Ligament balancing involves creating symmetric (rectangular) flexion and extension gaps. Unlike the varus knee, the valgus knee can be balanced in flexion independent of the balancing in extension. The flexion gap is balanced by proper rotational alignment of the femoral component (see Chapter 13, Chapter 2, Chapter 5 ). In my experience, the lateral tissues in severe valgus knees are not extremely tight, and the medial tissues are not as lax in flexion as they are in extension ( Fig. 4.11 ). After the conservative distal femoral resection is performed, the knee is flexed 90 degrees, and medial and lateral laminar spreaders are placed to tense the tissues. I still draw the Whiteside line and transepicondylar axis as reference points. Using the tensed flexion gap method, the femoral component is almost always externally rotated to establish symmetry. In extremely rare cases, the lateral collateral ligament (LCL) must be partially released from the femur to open the lateral side of the flexion gap. This type of situation will always be present in the severe valgus knee that results from overcorrection of the tibial osteotomy (see Chapter 8 ). In these cases, I accept the fact that internal rotation of the femoral component is necessary to establish symmetry, and I avoid release of the LCL to open up the lateral side in flexion. In my experience, this internal rotation of the femoral component (as much as 5 degrees in some cases) has not led to maltracking of the patella.

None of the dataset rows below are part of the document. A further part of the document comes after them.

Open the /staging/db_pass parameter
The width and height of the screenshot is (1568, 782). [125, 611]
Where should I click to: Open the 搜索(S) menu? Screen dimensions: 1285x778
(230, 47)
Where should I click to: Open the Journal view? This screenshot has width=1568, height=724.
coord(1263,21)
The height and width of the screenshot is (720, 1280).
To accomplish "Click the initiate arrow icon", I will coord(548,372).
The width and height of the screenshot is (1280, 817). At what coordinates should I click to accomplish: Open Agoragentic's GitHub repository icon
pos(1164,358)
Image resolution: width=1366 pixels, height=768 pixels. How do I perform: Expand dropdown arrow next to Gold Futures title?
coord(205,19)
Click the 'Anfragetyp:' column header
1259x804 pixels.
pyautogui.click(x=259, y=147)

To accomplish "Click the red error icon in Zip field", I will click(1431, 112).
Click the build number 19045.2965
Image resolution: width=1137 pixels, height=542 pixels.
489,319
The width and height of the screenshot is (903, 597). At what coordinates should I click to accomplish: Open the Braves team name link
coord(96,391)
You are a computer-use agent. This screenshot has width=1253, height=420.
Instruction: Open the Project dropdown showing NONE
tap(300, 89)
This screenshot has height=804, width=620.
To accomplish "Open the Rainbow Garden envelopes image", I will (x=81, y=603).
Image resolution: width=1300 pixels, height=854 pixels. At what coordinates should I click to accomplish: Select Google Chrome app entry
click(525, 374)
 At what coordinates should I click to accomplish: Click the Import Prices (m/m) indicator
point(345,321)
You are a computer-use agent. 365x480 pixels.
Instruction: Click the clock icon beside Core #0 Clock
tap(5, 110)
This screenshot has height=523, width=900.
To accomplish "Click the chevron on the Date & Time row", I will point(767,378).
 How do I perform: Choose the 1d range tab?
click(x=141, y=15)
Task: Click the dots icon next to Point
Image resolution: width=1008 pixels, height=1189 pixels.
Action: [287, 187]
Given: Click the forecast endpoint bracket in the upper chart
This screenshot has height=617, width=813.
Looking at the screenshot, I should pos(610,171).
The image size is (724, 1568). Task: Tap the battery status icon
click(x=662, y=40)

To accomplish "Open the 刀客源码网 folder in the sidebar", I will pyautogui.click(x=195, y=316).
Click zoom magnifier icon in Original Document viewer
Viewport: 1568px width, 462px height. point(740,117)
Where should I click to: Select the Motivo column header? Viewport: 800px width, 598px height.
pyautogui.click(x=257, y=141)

• Fig. 4.11, Medial laxity and lateral tightness are not usually a problem in flexion.

For the severe valgus knee in extension, the problem that needs to be resolved is pathologic medial laxity combined with pathologic lateral contracture. Medial laxity in extension can be resolved by advancement of the medial structures, lateral release of the tight structures, or a combination of both techniques. Healy and colleagues published a technique of medial advancement that I find attractive because the location of the femoral attachment of the MCL is not distorted. The origin of the ligament is freed from the femur attached to a block of bone. This bone block with the ligament attached is then advanced to the metaphysis of the femur at the appropriate tension and secured with anchoring sutures that pass through and are tied over the lateral epicondyle ( Fig. 4.12 ). I have no experience with this technique, but it would be my first choice should I elect to perform a medial advancement.

• Fig. 4.12, The cortical bone involving the MCL origin is outlined (A). A path is made inside the metaphyseal bone of the distal femur using a bone tamp (B). The MCL origin is advanced along this path and secured with the proper tension using sutures tied over the lateral epicondylar cortex (C).

I believe that mediolateral imbalance and extension can be resolved in almost all cases by performing a lateral release to balance the lax medial side. Through the years, I developed a simple inverted cruciform release of the lateral structures that has worked even in extremes of deformity. The advantages of the technique are its simplicity and effectiveness. The disadvantages of any lateral release are the resultant slight lengthening of the limb and a very small incidence of transient peroneal palsy.

During a preoperative discussion of the risks involved with total knee arthroplasty (TKA), I rarely mention peroneal palsy except in the patient with a severe valgus deformity. I inform these patients that in correcting their alignment, their leg will be lengthened (enough that they may desire a lift in the opposite shoe) and that the nerve that travels down the outside of their leg is always stretched. Sometimes this results in a transient palsy. I have never seen it to be permanent, but this is certainly a possibility. All patients having TKA should undergo neurovascular evaluation in the postoperative care unit. If peroneal palsy is detected, the patient’s dressing should be loosened and the knee flexed 50 to 70 degrees to relieve tension on the nerve. I have noted that even with careful monitoring, palsies may not appear until 24 to 48 hours after the procedure.